The majority of budget priced broadband routers provide a basic level of firewall protection but for many small to medium businesses this isn’t enough. They want features such as a high throughput firewall they can customize for business use, and not games, plus VPN termination along with traffic management and user authentication as well. D-Link’s latest DFL-210 aims to offer these features and more and all at an affordable price.
It represents the entry level of D-Link’s NetDefend appliances and uses technology from Swedish vendor Clavister running as it does a version of its CorePlus operating system. You get a quartet of switched Fast Ethernet ports plus separate network ports for DMZ and WAN operations and enough processing grunt for an 80Mbps firewall throughput and room for up to 100 VPN tunnels. It also offers signature based intrusion detection and prevention, and for an extra £50 per year you can activate D-Link’s advanced service, which provides regular engine and signature database downloads.
On first browser contact with the appliance you get a quick start wizard. Make sure you turn off your pop-up blocker first though prior to accessing the appliance though, as you only get one chance with the wizard as if it’s blocked it won’t load a second time. In this event your only recourse is to hard reset the appliance or do it via the complex CLI (command line interface).
A brief glance at the management interface shows there’s a lot to this appliance.
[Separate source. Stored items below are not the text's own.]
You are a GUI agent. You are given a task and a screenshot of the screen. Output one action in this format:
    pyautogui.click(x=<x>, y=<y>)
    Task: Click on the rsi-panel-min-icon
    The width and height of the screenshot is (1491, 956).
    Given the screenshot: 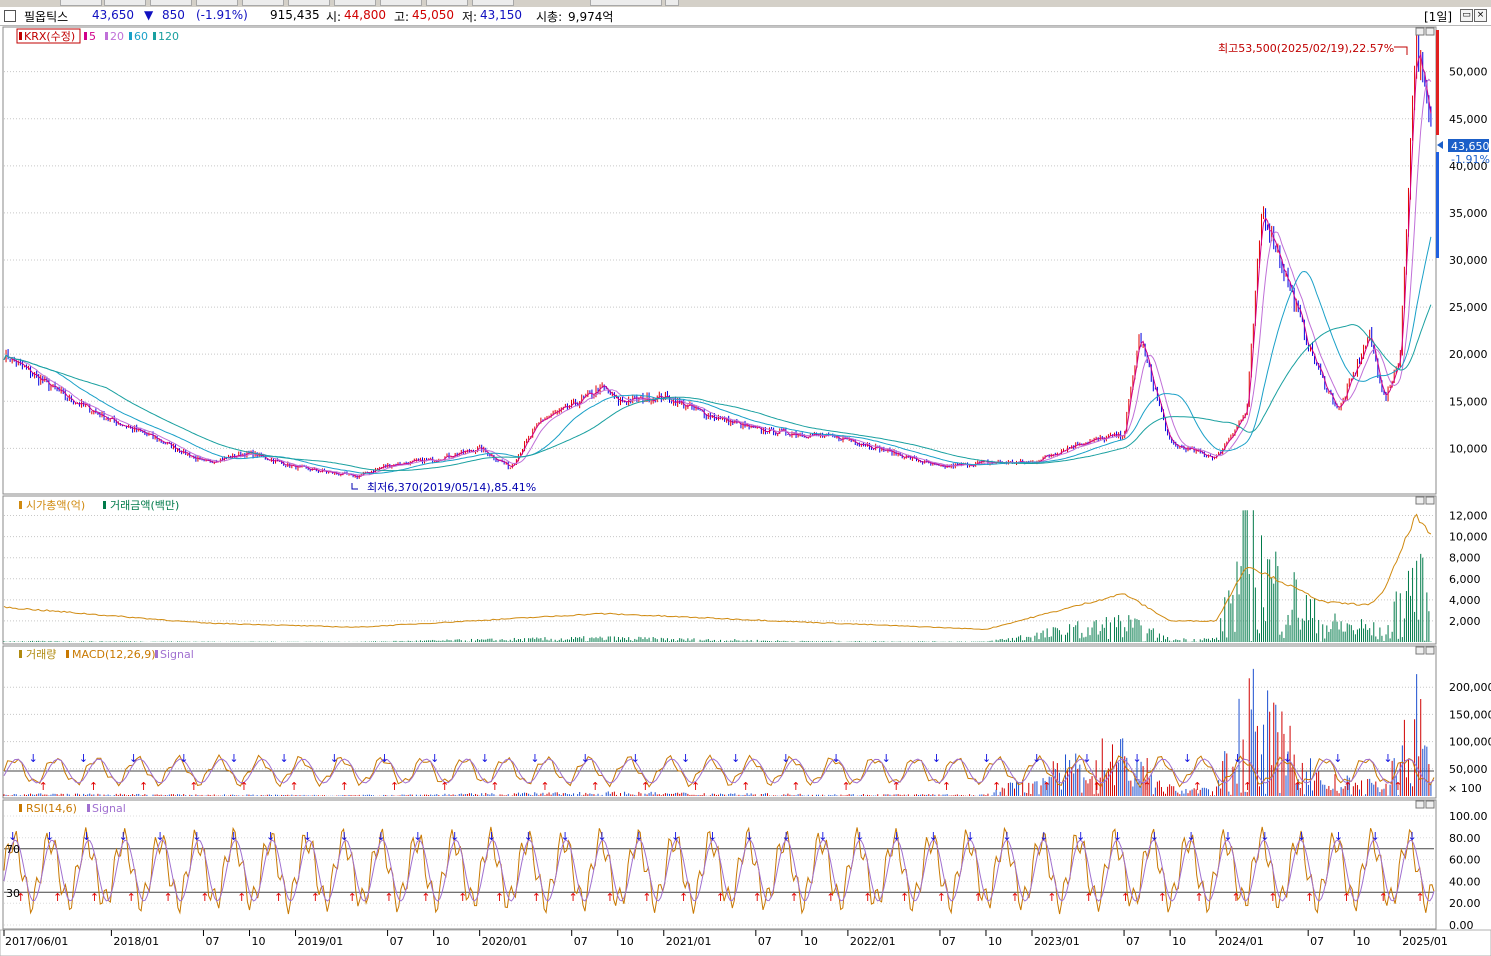 What is the action you would take?
    pyautogui.click(x=1420, y=804)
    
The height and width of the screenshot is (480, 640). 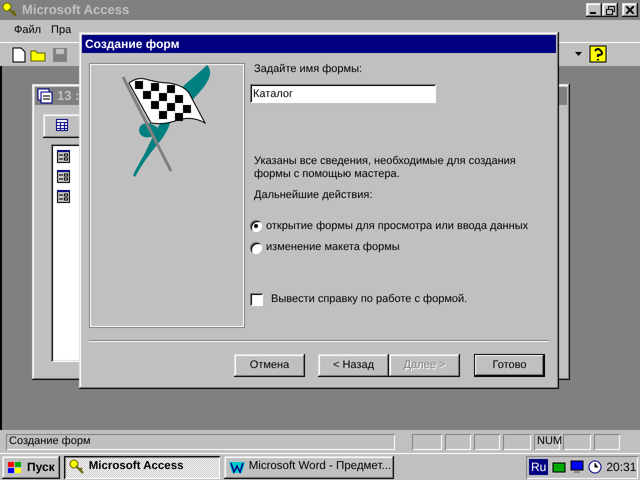 I want to click on monitor-icon, so click(x=577, y=467).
However, before messing with firewall rules get your network objects sorted out as these are used to define all your network elements. These range from individual IP addresses, ranges and subnets, to ALGs (application layer gateways), network services, schedules and VPNs. Usefully, all objects relating to interfaces, networks and subnets are maintained in an address book for easy access.
For rule creation you select service and schedule objects, assign them to source and destination interfaces and networks and decide on an action. The latter can be as simple as allow, drop or deny or you can apply NAT or SAT (static address translation). Rule management is aided by folders so you can organize rulesets based on the sources and destinations for which they are applied. Rules are maintained in lists and are applied in strict priority from the top. You can right-click on one and move it up or down the list or place it at the top or bottom. There’s very little traffic you can’t control with rules making the appliance very versatile. We could, for example, use schedules to allow email for LAN users but stop them browsing the web during working hours.